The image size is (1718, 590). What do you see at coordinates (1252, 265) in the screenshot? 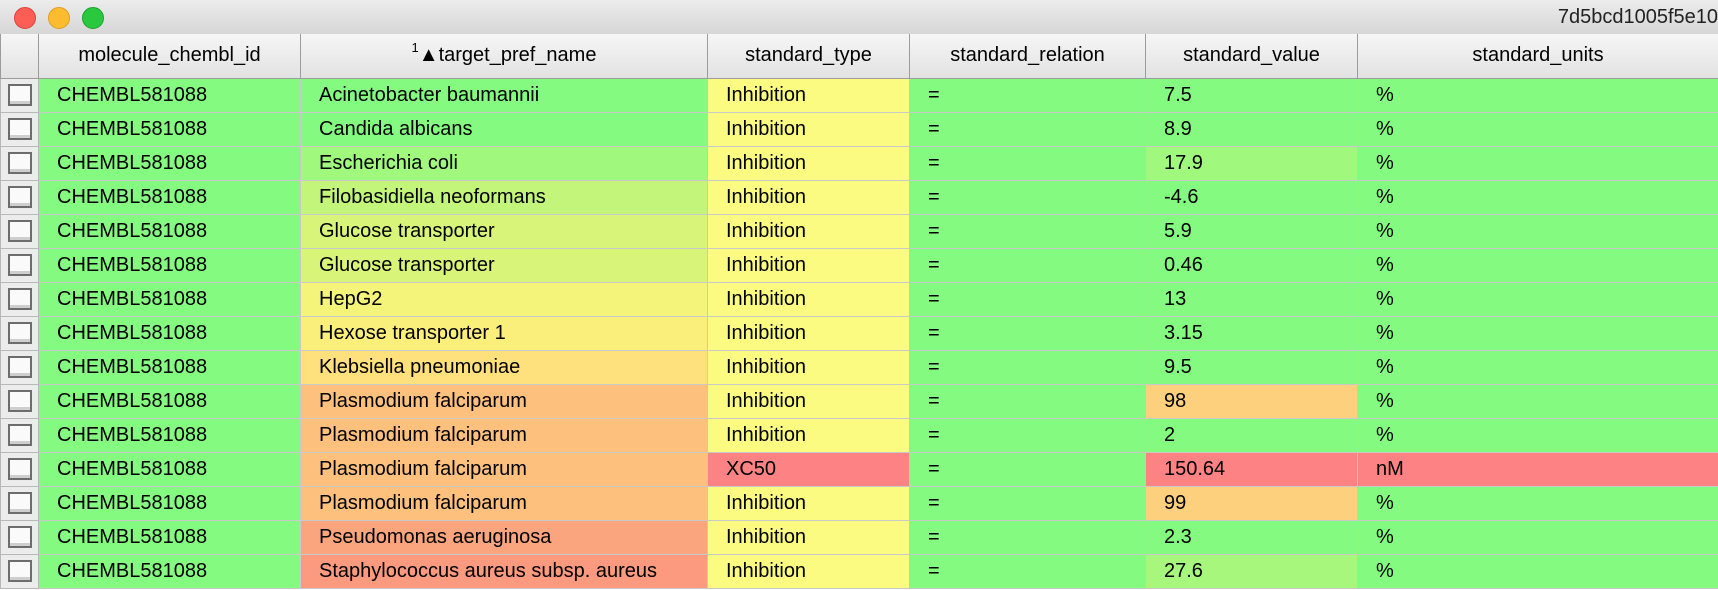
I see `cell-standard-value: 0.46` at bounding box center [1252, 265].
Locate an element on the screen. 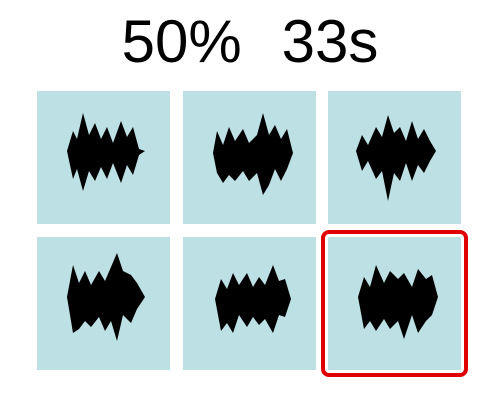  progress-readout: 50% is located at coordinates (182, 42).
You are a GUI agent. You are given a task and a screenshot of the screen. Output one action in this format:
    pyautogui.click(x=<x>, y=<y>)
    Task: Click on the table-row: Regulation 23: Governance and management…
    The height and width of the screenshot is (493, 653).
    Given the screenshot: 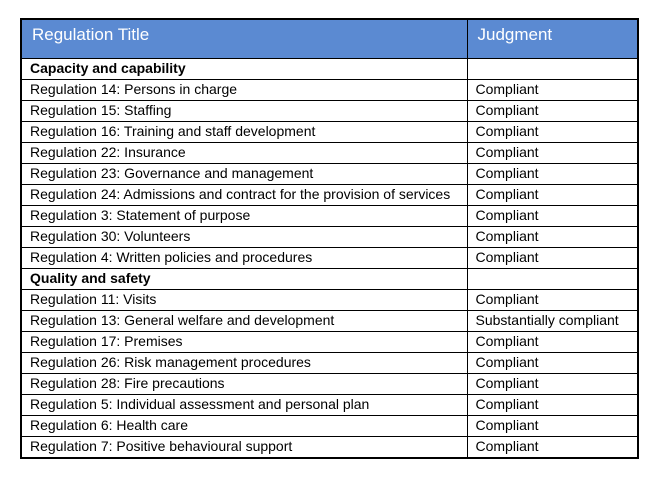 What is the action you would take?
    pyautogui.click(x=330, y=174)
    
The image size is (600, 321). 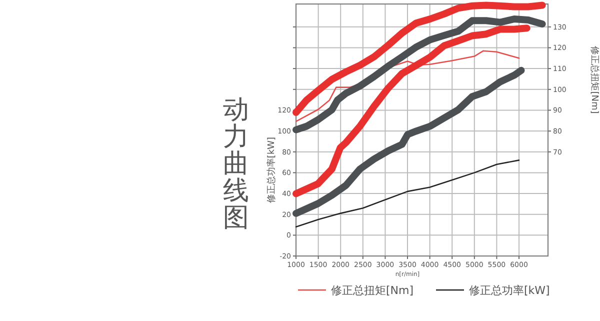 What do you see at coordinates (372, 290) in the screenshot?
I see `legend-label: 修正总扭矩[Nm]` at bounding box center [372, 290].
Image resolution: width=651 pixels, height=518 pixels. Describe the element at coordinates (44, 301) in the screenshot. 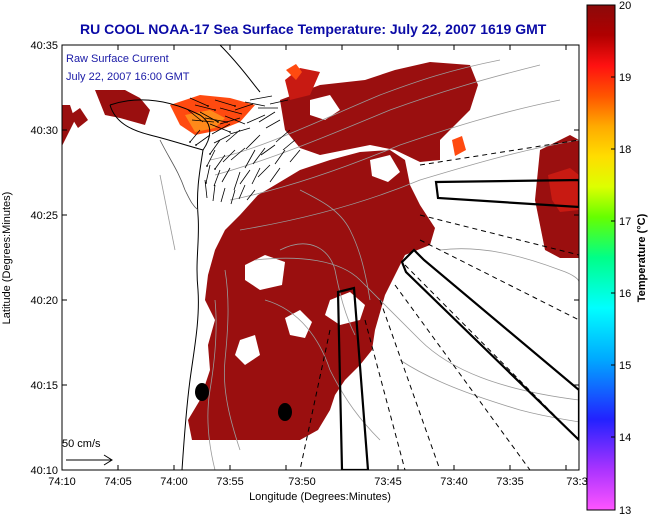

### Instruction
Starting with the line containing "You are a GUI" and going through the line containing "Task: Click on", reproduce those lines of the material with "Governance" renamed to "Oversight", changing nothing else.

### Answer to the problem
You are a GUI agent. You are given a task and a screenshot of the screen. Output one action in this format:
    pyautogui.click(x=<x>, y=<y>)
    Task: Click on the table-row: Regulation 23: Oversight and management…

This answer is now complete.